▶ [INSTRUCTION]: Copy the items word for word, from the line with "Open the Snagit" to the line with "Action: pyautogui.click(x=459, y=31)", including both of those lines.

▶ [MATERIAL]:

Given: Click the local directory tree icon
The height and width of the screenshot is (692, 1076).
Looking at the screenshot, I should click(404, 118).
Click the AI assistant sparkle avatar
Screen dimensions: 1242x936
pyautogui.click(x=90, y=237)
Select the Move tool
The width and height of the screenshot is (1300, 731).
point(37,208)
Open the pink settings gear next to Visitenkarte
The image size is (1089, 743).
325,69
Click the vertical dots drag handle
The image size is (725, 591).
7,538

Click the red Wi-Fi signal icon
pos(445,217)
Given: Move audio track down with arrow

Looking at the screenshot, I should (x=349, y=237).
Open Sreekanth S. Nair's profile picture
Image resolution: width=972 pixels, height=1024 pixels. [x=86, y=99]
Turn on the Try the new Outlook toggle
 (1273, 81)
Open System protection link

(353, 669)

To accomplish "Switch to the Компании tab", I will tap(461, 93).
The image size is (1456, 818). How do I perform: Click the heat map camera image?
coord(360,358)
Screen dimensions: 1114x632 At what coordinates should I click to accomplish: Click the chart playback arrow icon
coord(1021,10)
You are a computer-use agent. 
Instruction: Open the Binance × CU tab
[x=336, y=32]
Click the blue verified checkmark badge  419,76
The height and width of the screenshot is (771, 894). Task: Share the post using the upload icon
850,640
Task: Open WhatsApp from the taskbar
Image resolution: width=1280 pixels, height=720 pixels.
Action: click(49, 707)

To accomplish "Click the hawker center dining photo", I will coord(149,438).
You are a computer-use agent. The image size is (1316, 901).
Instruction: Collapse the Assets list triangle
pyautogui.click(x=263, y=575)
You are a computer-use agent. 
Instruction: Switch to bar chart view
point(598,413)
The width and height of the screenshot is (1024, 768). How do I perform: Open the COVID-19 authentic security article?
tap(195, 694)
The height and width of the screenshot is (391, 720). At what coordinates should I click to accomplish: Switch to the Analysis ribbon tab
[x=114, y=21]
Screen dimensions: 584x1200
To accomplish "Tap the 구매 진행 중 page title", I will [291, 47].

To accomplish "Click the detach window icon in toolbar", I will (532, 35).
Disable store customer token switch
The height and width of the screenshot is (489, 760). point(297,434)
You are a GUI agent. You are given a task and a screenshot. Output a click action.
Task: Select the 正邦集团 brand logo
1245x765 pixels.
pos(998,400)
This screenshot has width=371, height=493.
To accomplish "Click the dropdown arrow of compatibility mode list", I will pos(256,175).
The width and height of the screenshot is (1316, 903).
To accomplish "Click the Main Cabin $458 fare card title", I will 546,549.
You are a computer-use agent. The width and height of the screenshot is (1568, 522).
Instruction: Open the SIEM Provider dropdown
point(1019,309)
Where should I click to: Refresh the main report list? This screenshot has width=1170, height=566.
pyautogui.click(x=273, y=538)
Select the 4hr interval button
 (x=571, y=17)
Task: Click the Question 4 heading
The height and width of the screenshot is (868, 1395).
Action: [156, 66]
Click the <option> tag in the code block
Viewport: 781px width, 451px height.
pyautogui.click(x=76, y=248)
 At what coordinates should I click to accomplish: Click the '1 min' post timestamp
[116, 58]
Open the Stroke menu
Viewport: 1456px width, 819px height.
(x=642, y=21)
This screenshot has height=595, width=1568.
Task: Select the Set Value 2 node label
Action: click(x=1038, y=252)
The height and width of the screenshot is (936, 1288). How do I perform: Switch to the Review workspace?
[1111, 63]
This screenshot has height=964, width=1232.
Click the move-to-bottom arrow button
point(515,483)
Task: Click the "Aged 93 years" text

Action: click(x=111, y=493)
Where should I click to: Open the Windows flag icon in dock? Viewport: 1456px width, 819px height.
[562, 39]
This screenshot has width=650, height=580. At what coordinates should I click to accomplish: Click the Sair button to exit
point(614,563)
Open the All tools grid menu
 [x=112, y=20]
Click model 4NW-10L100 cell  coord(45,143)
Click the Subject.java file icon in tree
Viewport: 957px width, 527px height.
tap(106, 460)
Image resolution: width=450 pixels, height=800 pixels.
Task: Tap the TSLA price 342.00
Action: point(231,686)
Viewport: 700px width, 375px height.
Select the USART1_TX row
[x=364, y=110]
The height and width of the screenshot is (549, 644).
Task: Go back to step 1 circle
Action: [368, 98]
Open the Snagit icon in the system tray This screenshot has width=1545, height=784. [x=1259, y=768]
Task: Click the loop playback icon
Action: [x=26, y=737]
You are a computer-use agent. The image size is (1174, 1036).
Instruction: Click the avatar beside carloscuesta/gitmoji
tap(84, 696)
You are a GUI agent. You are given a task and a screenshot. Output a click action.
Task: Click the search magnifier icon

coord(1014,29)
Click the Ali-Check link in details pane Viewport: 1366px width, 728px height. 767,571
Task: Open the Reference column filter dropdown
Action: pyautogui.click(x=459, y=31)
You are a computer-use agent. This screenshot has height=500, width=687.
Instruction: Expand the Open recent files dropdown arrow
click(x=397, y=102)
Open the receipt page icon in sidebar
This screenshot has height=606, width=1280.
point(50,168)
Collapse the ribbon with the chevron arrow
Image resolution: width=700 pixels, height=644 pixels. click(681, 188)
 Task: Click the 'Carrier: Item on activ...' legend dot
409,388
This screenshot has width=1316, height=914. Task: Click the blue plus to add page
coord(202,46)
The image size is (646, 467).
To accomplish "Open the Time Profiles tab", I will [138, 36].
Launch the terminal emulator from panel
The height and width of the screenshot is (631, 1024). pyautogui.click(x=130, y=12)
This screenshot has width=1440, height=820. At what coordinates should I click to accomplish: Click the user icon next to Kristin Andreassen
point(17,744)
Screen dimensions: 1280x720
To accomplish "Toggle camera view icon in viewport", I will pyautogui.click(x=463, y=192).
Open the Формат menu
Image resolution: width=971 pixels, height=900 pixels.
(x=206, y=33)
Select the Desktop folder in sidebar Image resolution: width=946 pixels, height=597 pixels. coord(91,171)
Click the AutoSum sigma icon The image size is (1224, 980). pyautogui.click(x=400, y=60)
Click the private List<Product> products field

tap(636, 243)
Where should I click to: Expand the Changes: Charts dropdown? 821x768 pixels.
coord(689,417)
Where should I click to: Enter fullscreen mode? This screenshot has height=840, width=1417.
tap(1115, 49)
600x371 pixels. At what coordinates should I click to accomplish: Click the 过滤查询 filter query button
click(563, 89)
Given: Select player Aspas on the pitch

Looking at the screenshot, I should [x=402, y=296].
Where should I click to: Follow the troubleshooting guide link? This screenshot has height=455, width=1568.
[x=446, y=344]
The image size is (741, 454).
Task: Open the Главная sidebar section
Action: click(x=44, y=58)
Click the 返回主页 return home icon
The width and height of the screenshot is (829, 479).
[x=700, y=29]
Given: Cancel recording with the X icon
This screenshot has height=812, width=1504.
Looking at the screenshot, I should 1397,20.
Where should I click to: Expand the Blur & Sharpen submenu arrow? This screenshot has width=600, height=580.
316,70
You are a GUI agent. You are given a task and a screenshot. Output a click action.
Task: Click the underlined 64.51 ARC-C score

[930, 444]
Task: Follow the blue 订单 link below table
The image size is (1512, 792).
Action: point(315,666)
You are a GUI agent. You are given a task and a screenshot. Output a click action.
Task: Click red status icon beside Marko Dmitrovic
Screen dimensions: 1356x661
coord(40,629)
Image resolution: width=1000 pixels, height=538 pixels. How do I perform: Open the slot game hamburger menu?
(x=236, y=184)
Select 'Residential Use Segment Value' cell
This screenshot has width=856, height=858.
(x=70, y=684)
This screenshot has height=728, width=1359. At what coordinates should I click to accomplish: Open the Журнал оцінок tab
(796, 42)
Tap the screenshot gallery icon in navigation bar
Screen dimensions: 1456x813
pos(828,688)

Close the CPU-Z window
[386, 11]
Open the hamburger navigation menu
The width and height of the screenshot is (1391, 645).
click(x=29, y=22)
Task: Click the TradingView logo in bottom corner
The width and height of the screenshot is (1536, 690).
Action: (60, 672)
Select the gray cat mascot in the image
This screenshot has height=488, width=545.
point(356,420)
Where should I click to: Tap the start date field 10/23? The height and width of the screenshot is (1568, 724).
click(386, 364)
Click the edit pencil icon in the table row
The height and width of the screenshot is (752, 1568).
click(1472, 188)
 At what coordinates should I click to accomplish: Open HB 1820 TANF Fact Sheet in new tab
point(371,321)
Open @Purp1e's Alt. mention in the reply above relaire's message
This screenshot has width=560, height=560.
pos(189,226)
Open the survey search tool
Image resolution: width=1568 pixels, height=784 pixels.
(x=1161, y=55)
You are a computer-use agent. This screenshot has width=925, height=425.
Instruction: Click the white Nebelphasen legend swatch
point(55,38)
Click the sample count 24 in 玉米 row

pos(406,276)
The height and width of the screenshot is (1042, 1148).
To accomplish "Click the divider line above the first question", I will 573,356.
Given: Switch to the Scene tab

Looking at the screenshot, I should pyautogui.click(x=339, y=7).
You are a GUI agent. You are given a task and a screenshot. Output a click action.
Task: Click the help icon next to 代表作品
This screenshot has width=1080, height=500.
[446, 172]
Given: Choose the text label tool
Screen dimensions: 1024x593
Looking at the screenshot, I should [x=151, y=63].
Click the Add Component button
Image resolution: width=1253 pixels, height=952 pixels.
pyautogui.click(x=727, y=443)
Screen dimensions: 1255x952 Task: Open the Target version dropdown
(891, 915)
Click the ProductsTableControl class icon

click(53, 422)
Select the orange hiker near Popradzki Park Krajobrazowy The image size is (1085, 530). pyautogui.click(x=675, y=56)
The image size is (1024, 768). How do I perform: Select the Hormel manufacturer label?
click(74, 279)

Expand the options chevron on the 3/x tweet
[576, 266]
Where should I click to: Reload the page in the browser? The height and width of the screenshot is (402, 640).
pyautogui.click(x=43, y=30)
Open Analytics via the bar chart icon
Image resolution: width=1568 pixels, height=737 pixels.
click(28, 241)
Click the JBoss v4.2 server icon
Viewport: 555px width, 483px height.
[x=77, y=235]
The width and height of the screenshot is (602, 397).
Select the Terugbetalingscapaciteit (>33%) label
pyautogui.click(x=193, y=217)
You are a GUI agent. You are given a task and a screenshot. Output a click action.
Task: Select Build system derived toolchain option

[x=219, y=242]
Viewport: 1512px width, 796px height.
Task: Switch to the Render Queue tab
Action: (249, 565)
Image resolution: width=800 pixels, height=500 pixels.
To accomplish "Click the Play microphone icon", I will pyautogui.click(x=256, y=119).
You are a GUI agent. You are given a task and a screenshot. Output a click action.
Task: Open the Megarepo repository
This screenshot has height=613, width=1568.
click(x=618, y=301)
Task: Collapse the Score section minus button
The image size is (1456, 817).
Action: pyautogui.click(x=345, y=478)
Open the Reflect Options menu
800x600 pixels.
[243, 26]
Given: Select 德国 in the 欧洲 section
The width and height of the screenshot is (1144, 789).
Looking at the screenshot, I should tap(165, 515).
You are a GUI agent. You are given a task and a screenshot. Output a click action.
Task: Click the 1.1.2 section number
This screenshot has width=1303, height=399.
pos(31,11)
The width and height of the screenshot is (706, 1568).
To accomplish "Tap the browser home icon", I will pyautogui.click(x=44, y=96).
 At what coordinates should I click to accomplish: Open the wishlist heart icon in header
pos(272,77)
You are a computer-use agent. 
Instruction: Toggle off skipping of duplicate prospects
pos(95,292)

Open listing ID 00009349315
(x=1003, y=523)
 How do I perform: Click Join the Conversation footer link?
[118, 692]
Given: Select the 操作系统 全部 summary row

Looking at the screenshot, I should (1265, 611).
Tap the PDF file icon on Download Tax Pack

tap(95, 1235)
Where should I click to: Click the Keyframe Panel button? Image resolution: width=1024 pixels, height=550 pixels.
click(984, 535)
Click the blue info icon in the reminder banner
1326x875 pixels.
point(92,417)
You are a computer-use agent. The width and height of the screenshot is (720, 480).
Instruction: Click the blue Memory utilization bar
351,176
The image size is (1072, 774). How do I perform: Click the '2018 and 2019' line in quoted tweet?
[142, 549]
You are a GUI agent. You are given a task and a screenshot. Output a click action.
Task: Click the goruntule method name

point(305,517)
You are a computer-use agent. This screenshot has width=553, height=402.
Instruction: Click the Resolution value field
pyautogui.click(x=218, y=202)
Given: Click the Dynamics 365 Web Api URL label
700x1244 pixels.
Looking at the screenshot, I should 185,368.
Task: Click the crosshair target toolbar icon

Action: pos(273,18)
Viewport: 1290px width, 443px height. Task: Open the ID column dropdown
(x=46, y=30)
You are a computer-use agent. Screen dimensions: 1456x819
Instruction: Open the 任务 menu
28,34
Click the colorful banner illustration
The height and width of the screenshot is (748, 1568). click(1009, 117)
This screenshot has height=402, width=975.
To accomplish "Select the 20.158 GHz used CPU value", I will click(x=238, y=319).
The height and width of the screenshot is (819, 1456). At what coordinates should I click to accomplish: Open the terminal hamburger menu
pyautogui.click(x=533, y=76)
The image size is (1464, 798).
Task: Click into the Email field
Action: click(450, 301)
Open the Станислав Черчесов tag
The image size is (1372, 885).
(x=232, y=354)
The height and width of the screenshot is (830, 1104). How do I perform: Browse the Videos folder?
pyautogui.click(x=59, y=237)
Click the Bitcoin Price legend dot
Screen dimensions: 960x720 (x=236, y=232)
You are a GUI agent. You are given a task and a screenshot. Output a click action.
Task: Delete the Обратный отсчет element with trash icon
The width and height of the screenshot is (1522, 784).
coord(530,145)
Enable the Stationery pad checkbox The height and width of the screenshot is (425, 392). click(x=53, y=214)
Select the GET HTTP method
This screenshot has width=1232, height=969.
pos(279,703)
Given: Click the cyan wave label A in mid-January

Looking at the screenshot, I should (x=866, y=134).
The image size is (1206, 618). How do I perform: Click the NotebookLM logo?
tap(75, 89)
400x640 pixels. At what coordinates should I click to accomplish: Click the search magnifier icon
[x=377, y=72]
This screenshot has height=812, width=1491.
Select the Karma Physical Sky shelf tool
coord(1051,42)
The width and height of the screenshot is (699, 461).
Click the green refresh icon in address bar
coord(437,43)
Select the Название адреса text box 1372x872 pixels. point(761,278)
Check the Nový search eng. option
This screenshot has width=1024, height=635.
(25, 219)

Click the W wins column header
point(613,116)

▶ [EXERCISE OUTPUT]:
Open the Snagit icon in the system tray This screenshot has width=1545, height=784. [x=1259, y=768]
Task: Click the loop playback icon
Action: [x=26, y=737]
You are a computer-use agent. The image size is (1174, 1036).
Instruction: Click the avatar beside carloscuesta/gitmoji
tap(84, 696)
You are a GUI agent. You are given a task and a screenshot. Output a click action.
Task: Click the search magnifier icon

coord(1014,29)
Click the Ali-Check link in details pane Viewport: 1366px width, 728px height. 767,571
Task: Open the Reference column filter dropdown
Action: pyautogui.click(x=459, y=31)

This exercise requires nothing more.